2. Nonqualified employee stock options granted under the Issuer's 2005 Long Term Incentive Plan. One-third of original grant vests annually. All vested options are exercisable.
3. Restricted Stock Units (RSUs) granted under the Issuer's 2005 Long Term Incentive Plan. Each RSU represents the right to receive one share of the Issuer's common stock on March 16, 2011 (the "Vesting Date") provided the Reporting Person remains employed by the Issuer at that time, subject to acceleration as provided in said Plan.
4. Restricted Stock Units (RSUs) granted under the Issuer's 2005 Long Term Incentive Plan. Each RSU represents the right to receive one share of the Issuer's common stock on December 7, 2008 (the "Vesting Date") provided the Reporting Person remains employed by the Issuer at that time, subject to acceleration as provided in said Plan.
Remarks:
Steve Rubin, Attorney-in-fact for John E. Turner 02/20/2008
** Signature of Reporting Person Date
Reminder: Report on a separate line for each class of securities beneficially owned directly or indirectly.

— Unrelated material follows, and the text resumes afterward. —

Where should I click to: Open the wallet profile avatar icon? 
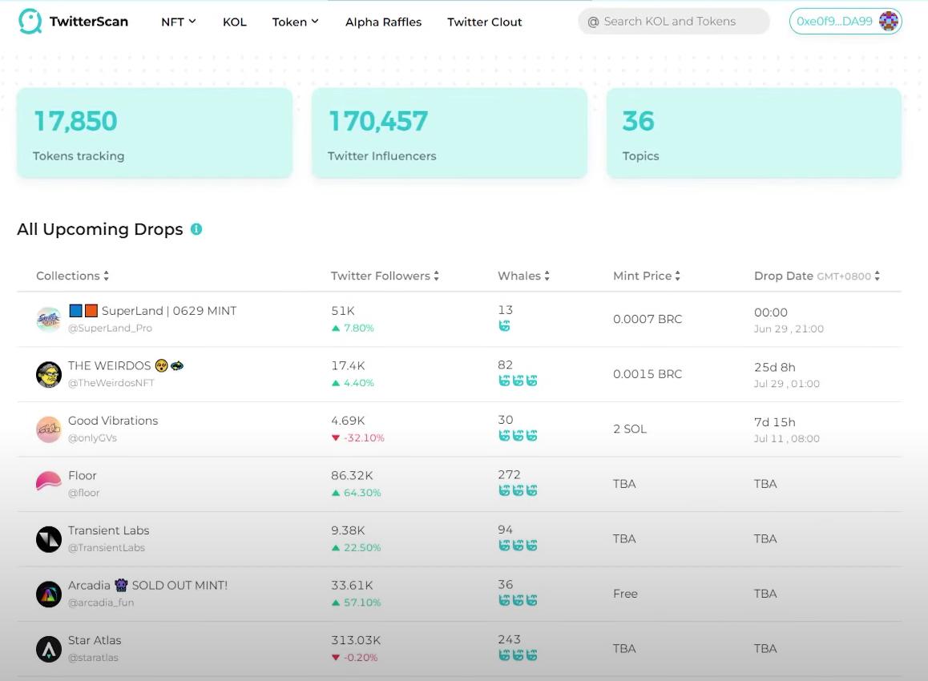coord(888,22)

* If the form is filed by more than one reporting person, see Instruction 4 (b)(v).
** Intentional misstatements or omissions of facts constitute Federal Criminal Violations See 18 U.S.C. 1001 and 15 U.S.C. 78ff(a).
Note: File three copies of this Form, one of which must be manually signed. If space is insufficient, see Instruction 6 for procedure.
Persons who respond to the collection of information contained in this form are not required to respond unless the form displays a currently valid OMB Number.